Of course, this House does not have a meaningful vote. The Bill has come from the elected Commons but this is not a normal situation. The timetable has been forced on Parliament by the Prime Minister. Our role is not necessarily to rubber-stamp the elected Commons but, given the Prime Minister’s Prorogation timetable, the House has no real time to amend the Bill without jettisoning it as a whole—it is too risky. This is not the preferred way to scrutinise. It has been forced on the House. In this respect, I much regret that the Leader of the Lords saw fit to be part of the Privy Council’s forcing an early close-down of Parliament. Knowing the sensitivity of being the Leader of the House, she should, I believe, have declined that invitation. There are plenty of privy counsellors around to choose for the task.
It is not the case that it must be certain privy counsellors. In 2005, for the Prorogation Privy Council, there were three privy counsellors present at Windsor. None of them was from the House of Commons; two were Ministers from the Lords, of which I was one, and another was a member of neither the Government nor the House of Commons. There are plenty of privy counsellors. The Leader of the House did not have to accept that invitation; it has dragged this House into the issue of closing down Parliament early when it was not necessary. We need to consider what is sent to the Lords and the context in which it is sent. There is a clear breakdown of trust in the Commons, which is under extreme pressure. It has now decided, as it did earlier in the year, to try to take some responsibility for and control of the decision on a no-deal Brexit. To coin a phrase, the Commons has acted to stop a no-deal Brexit by any means necessary. We have gone past the stage where many of the public thought that no deal meant not leaving—the Operation Yellowhammer papers have made that clear to everyone concerned.

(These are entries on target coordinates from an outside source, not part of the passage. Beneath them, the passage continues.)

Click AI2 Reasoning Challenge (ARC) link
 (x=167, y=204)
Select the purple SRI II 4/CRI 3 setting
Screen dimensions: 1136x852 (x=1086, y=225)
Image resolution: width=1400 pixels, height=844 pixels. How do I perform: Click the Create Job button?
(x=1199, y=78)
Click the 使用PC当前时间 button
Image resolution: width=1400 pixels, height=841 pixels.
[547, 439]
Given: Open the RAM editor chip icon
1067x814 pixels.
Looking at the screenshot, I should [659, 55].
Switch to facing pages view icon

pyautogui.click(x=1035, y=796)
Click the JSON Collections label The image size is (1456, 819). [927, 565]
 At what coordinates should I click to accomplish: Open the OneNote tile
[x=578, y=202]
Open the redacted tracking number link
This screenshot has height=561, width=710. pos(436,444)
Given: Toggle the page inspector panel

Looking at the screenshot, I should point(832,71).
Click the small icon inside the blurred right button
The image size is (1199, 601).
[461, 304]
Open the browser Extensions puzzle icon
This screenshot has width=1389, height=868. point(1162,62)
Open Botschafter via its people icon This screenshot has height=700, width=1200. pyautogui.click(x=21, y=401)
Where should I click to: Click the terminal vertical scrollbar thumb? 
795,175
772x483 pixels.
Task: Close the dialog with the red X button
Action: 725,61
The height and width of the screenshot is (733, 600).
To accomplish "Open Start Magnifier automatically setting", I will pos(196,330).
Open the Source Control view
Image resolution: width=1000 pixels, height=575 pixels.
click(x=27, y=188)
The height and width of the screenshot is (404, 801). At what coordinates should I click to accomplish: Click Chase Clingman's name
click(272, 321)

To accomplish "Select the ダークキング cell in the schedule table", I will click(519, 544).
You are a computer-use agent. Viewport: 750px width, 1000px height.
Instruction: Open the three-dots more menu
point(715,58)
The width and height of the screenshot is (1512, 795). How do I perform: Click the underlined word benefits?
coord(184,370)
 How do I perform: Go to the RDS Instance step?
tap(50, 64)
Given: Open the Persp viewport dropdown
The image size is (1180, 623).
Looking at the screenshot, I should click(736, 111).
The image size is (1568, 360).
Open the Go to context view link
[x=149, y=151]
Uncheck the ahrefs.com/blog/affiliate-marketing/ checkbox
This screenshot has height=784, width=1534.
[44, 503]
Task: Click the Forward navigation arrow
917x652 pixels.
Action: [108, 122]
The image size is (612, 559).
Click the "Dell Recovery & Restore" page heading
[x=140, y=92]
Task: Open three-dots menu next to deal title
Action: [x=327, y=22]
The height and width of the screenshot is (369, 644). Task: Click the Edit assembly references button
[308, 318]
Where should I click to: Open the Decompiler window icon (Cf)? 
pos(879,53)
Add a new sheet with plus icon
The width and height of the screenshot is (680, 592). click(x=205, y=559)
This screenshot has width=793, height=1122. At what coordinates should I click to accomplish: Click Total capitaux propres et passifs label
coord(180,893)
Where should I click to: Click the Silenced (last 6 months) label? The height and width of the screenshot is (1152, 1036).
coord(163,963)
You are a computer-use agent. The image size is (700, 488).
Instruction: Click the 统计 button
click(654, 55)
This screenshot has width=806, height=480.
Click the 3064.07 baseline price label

I always preface my presentations for the Peers in Schools programme by saying that we have two Houses of Parliament, but they are not equal. The role of the Lords is to scrutinise and sometimes to ask the Commons to think again, but knowing that the Commons always has the last word. But we are not in normal times. As I said earlier, the Prime Minister’s timetable means that we are in no real position, whatever the business arrangements for Monday, to ask the Commons to think again on this Bill. It almost amounts to a national emergency in legislative terms. We need to treat the Commons with respect as it tries to achieve the objective. It alone has the legal and political responsibility for the meaningful vote. It is as divided as the nation, but it has sent us a Bill.